Monty, I hope you’re feeling better now that you’ve vented.
As wring says, no one is being demonized in this thread.
Andrea Yates is being treated by all parties, including spoke-, as too psychotic to have been responsible for her own acts on the fateful day. Therefore, there’s no point in “demonizing” her, unless one is in the business of reviving medieval notions about the insane (which arguably the Texas jury did when they denied her the insanity defense, though that is a different debate entirely and one that no one right now is arguing).
Rather, at present the debate is entirely about Mr. Yates. What should a reasonable person have done under the circumstances? Did Mr. Yates meet that criterion and, if not, was his negligence sufficient to justify criminal proceedings?
For me there is no doubt that a criminal investigation should be launched. Some of the things discussed in this thread (e.g. what exactly doctors told RY) can only be discovered through an investigation.
Whether Russell Yates would be found criminally negligent or not depends on what’s found, on the Texas laws regarding such matters, on how the case is argued, and on the jury’s decision. Short of a crystal ball, no one can predict these things. So everyone here recognizes that we’re arguing based on imperfect knowledge of the facts, and with no Texas lawyer available to give us the skinny on technical matters.

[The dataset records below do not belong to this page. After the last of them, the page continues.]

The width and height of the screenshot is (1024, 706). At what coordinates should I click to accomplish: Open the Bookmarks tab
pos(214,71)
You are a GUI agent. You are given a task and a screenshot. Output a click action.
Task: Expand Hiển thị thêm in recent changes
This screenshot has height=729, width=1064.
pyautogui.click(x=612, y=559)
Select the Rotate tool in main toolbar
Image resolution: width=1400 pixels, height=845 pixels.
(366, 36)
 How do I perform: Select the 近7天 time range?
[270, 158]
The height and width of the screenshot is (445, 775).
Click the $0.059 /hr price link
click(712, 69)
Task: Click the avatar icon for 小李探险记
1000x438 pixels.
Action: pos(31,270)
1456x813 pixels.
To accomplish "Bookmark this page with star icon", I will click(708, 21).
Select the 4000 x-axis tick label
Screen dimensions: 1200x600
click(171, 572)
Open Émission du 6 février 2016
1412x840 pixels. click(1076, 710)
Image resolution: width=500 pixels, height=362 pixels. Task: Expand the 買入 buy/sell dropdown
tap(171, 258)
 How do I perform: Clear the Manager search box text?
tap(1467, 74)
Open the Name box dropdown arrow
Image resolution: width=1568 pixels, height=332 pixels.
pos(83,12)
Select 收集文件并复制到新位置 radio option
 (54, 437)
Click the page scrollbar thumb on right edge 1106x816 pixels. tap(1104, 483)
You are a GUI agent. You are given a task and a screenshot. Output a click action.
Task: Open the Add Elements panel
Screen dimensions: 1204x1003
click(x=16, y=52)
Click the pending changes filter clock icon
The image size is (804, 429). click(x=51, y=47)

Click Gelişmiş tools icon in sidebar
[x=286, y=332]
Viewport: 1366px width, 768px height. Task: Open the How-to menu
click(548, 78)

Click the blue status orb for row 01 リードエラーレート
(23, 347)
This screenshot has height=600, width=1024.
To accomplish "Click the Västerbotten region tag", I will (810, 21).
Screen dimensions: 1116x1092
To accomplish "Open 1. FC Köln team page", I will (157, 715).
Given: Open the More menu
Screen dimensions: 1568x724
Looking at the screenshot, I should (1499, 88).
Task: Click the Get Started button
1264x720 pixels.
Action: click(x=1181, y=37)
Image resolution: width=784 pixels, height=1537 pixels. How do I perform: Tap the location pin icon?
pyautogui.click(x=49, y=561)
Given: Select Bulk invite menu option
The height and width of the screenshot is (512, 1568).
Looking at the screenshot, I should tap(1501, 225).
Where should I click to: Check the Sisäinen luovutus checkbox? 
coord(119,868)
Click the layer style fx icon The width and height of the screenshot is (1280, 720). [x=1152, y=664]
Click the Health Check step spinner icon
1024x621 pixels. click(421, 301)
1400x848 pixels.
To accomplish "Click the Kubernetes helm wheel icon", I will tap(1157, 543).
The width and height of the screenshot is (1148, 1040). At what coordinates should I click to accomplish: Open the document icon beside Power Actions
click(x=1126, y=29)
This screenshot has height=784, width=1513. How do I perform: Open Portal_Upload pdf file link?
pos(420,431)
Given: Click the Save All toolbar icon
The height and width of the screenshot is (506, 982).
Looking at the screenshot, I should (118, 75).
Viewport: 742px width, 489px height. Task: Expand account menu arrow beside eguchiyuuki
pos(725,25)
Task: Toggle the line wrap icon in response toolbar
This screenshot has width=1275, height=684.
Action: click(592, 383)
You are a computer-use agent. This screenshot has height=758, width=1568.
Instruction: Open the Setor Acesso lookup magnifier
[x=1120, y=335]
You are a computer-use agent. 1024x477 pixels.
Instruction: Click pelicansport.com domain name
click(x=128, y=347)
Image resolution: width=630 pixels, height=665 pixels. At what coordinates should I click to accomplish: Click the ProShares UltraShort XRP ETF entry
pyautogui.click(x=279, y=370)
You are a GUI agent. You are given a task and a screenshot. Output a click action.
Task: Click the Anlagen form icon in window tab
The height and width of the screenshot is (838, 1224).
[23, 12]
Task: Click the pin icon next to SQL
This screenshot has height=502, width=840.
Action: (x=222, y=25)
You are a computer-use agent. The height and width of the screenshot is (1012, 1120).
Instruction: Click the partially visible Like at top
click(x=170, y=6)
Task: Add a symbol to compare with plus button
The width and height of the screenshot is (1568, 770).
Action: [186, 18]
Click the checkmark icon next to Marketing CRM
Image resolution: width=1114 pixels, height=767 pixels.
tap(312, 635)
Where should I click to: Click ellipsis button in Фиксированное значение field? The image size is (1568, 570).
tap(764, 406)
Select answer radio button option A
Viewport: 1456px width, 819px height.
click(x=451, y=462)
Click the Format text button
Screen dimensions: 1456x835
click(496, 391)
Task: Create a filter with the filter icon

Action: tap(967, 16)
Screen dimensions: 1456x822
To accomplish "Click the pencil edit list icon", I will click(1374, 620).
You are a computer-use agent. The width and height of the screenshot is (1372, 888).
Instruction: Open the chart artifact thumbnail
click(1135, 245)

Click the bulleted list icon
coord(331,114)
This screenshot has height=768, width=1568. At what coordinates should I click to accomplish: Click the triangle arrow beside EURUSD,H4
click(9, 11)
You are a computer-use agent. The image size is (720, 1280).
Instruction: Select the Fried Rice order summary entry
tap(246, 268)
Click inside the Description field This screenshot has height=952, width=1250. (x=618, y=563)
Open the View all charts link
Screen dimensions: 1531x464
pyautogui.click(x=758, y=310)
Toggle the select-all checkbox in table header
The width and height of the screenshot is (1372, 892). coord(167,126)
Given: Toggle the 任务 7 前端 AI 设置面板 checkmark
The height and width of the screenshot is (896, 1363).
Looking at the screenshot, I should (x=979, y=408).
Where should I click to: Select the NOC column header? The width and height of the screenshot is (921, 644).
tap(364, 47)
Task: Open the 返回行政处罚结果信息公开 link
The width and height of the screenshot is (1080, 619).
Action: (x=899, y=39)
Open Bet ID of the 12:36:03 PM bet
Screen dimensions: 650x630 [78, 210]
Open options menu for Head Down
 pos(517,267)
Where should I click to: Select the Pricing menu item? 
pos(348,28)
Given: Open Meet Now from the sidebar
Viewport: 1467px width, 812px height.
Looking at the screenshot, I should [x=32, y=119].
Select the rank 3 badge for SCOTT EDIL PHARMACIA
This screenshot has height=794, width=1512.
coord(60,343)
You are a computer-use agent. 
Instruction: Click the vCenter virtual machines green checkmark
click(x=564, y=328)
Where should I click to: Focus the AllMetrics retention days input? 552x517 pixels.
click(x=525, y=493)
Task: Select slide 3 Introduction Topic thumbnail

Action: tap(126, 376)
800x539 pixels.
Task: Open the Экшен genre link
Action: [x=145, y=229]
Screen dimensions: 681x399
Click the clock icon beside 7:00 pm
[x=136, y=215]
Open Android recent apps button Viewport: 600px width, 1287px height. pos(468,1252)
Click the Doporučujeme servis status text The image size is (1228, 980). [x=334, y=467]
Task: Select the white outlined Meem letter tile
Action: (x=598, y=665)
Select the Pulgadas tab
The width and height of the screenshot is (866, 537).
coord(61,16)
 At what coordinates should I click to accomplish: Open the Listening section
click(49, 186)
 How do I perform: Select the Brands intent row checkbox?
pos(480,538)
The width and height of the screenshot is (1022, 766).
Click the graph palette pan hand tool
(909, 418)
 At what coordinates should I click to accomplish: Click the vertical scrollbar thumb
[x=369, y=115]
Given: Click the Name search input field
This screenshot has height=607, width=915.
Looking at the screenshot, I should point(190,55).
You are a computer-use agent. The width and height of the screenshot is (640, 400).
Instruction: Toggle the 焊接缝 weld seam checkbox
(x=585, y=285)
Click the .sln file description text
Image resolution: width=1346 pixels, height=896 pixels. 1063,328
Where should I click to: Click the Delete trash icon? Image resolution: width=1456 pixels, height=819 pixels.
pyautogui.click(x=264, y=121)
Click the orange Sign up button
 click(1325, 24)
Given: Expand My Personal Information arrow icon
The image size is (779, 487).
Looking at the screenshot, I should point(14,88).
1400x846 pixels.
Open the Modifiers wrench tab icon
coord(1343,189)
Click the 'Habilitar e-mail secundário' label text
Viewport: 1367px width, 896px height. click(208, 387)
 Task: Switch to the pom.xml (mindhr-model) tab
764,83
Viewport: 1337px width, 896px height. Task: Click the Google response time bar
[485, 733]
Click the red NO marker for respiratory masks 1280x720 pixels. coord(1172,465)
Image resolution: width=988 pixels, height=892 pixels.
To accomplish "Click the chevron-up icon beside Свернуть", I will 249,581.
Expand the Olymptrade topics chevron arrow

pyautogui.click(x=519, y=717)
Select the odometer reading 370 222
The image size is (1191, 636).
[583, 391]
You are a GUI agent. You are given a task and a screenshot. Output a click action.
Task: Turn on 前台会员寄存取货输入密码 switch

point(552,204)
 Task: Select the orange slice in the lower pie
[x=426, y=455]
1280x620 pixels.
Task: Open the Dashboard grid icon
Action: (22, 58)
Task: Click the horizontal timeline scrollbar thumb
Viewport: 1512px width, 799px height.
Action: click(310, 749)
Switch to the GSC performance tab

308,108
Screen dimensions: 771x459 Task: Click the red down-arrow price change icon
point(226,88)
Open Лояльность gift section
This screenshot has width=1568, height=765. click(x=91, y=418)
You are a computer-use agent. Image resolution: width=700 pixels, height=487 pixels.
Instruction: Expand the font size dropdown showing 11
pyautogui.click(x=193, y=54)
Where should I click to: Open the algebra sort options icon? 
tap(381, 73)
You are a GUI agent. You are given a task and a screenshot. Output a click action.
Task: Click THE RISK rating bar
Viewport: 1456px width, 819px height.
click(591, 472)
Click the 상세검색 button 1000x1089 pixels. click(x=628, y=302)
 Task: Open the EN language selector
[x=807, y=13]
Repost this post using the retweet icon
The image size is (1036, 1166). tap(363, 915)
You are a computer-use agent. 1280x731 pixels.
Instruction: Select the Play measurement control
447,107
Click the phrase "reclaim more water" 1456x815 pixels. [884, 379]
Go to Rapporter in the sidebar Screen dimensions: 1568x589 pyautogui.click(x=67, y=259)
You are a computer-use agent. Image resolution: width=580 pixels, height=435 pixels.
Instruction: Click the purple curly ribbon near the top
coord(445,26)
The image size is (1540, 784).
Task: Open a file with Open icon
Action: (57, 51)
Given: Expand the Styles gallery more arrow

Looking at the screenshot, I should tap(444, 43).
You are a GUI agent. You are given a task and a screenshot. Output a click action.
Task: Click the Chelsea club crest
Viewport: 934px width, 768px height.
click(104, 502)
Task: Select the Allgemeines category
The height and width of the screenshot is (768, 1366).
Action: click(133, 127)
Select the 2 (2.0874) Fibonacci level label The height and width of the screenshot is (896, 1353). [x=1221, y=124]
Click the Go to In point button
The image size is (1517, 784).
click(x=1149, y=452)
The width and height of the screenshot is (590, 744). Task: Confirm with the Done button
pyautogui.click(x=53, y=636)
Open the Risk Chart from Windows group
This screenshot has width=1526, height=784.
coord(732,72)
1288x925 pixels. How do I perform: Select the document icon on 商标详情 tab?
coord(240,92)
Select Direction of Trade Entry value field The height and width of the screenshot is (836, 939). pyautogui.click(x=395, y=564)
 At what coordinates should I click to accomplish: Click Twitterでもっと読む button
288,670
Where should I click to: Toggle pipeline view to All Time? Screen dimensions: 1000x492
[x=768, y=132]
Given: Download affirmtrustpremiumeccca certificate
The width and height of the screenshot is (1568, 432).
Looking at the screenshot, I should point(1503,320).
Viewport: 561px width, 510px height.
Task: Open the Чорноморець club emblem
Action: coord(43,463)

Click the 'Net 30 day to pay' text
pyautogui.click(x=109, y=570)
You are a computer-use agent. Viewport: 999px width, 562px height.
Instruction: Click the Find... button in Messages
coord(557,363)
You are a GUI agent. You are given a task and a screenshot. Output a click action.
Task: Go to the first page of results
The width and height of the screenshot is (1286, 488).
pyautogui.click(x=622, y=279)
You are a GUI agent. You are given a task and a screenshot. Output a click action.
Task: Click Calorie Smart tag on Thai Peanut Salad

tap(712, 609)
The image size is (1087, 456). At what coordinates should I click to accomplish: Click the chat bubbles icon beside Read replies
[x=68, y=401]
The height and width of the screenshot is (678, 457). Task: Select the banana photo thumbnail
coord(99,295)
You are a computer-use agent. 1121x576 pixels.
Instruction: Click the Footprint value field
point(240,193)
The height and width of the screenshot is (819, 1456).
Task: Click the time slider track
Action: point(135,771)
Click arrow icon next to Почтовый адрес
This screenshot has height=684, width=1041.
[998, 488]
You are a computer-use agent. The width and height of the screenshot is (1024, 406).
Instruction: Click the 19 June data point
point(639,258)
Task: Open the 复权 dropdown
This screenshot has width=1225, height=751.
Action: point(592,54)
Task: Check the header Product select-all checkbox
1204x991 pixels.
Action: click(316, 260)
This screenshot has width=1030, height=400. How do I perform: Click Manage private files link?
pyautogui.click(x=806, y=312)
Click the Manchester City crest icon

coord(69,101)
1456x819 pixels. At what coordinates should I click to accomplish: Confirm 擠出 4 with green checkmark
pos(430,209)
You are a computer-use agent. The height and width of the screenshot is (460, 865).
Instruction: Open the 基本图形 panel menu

All of that said, wring and I both are more or less in agreement that, by all appearances, there was substantial negligence on Mr. Yates’s part. Criminal or not neither of us can say for sure.
I’d add that there’s already been a consensus of sorts (on this thread) that the doctors also screwed up; so it might well be the case that in any court of law their negligence would trump or even neutralize that of Mr. Yates. There again, we simply can’t know without in-depth investigation and reporting of these facts.
I have no problem with someone’s taking the line that the doctors’ negligence will trump or neutralize Yates’s own (and there’s a glimmering of that in your post Monty). Were a trial against RY to occur, that’s undoubtedly a tack his lawyers would take.
I also have no problem with an investigation being made, simultaneously, into the doctors/hospital and their negligence. (Perhaps these investigations are already underway; I don’t pretend to keep abreast of Texas news.)
I do feel I must object, though, to the insinuation that wring, stoid and I are “afraid to demonize” AY (whereas in truth, we’re simply too modern and too reasonable too demonize AY), or that our wish to “blame” the father of these children in anyway suggests that we wish to exonerate the mother who actually drowned them.
To believe RY’s negligence was considerable and even criminal, is not to believe that AY is innocent of killing the children. This has been said so many times in this thread that I’m hard-pressed to see how you missed it.